*** Block opens ***

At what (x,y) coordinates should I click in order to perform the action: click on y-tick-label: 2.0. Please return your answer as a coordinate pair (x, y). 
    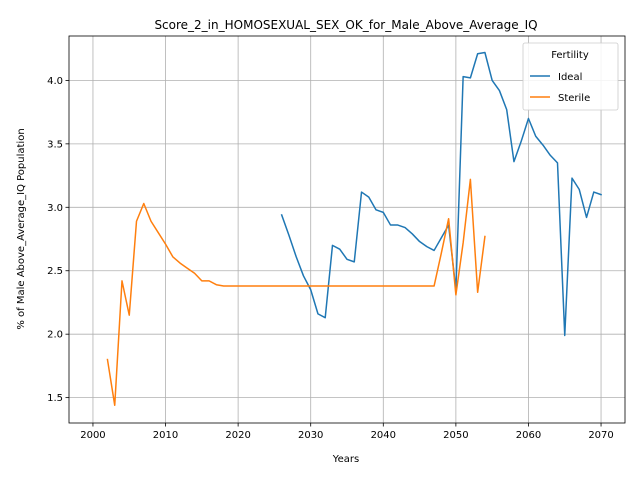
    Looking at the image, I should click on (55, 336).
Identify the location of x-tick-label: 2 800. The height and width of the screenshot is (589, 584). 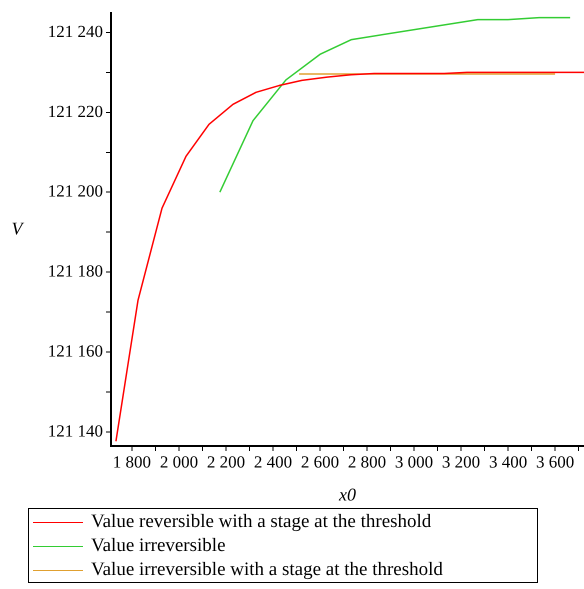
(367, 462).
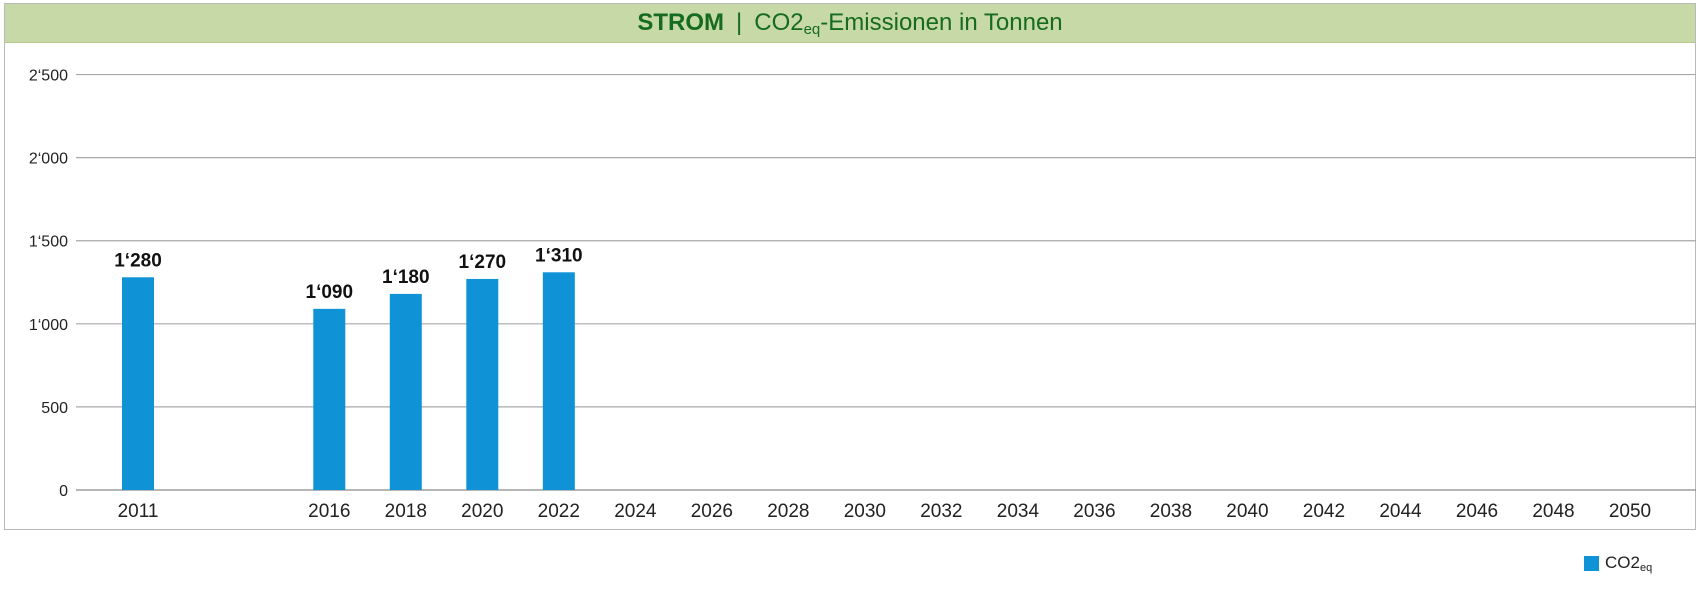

*** Block closes ***
*** Block opens ***

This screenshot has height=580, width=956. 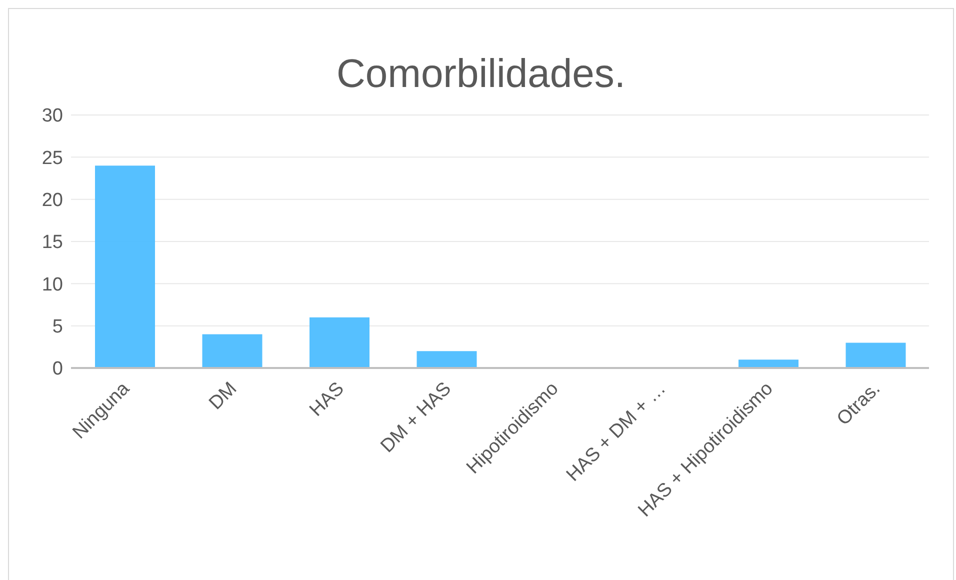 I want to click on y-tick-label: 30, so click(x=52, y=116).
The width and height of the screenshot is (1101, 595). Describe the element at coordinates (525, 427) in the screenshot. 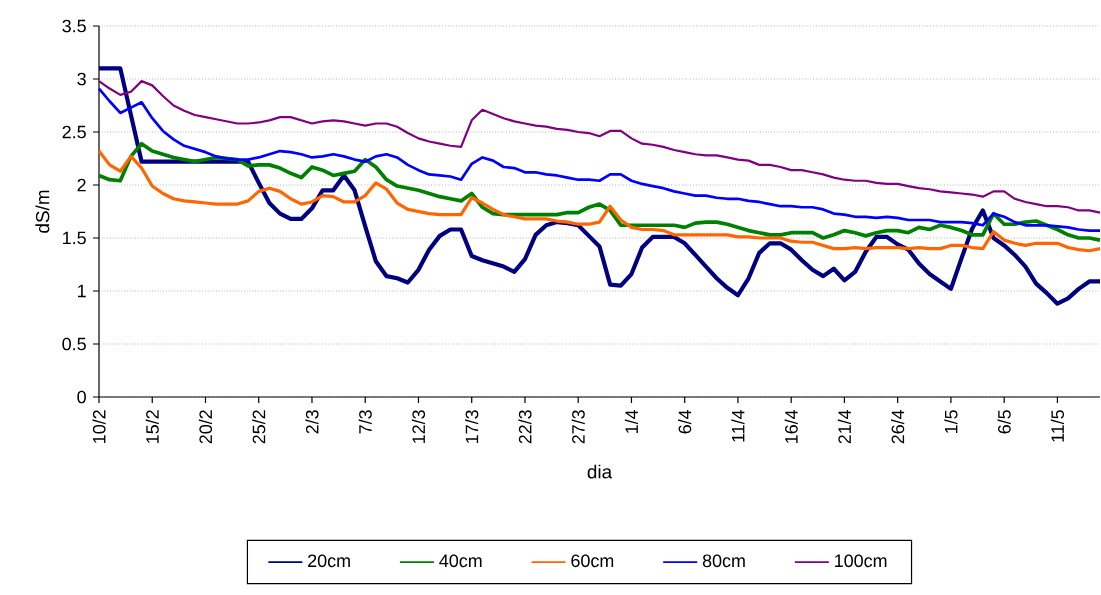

*** Block closes ***
*** Block opens ***

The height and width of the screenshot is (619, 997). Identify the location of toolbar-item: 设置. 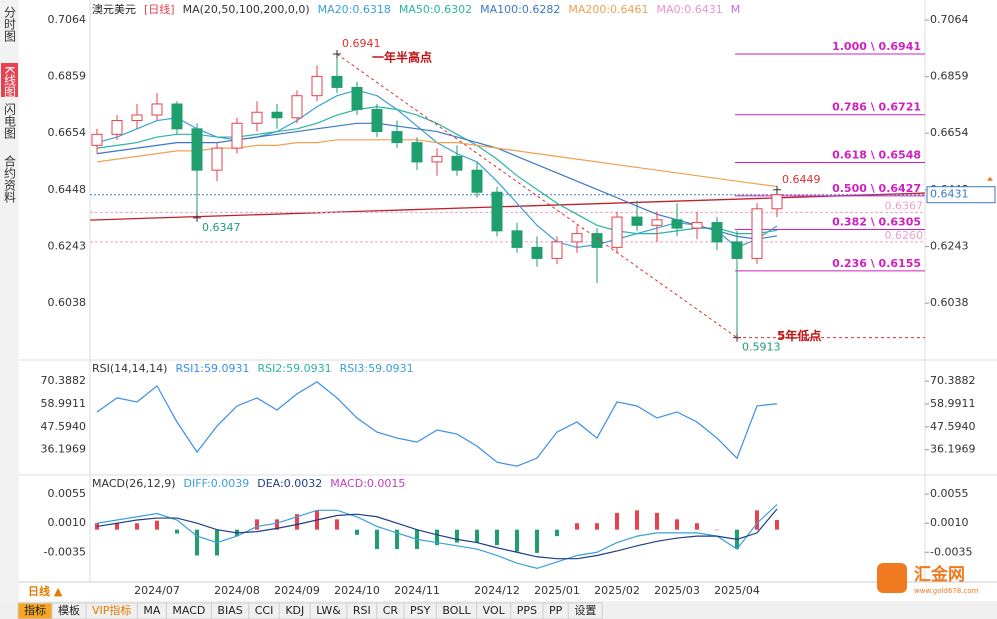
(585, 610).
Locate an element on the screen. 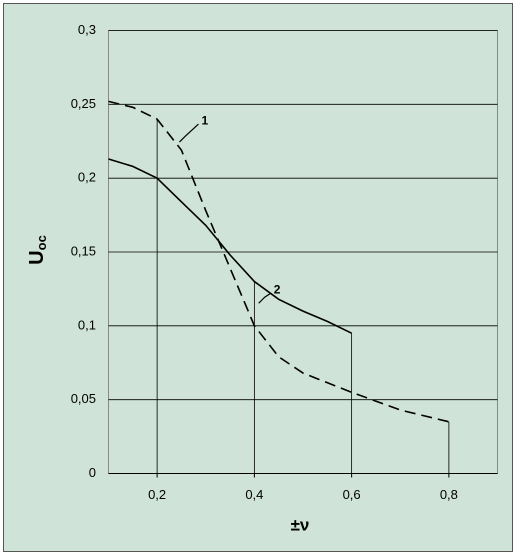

*** Block closes ***

Required action
Rewrite the items as a numbered list, from the line with "At what (x,y)" up to and including the line with "(367, 462).", skipping blank lines. Leave the pictures out.

Completed exercise
1. At what (x,y) coordinates should I click in order to perform the action: click on y-tick-label: 2.0. Please return your answer as a coordinate pair (x, y). 
2.     Looking at the image, I should click on (55, 336).
3. Identify the location of x-tick-label: 2 800. The height and width of the screenshot is (589, 584). 
4. (367, 462).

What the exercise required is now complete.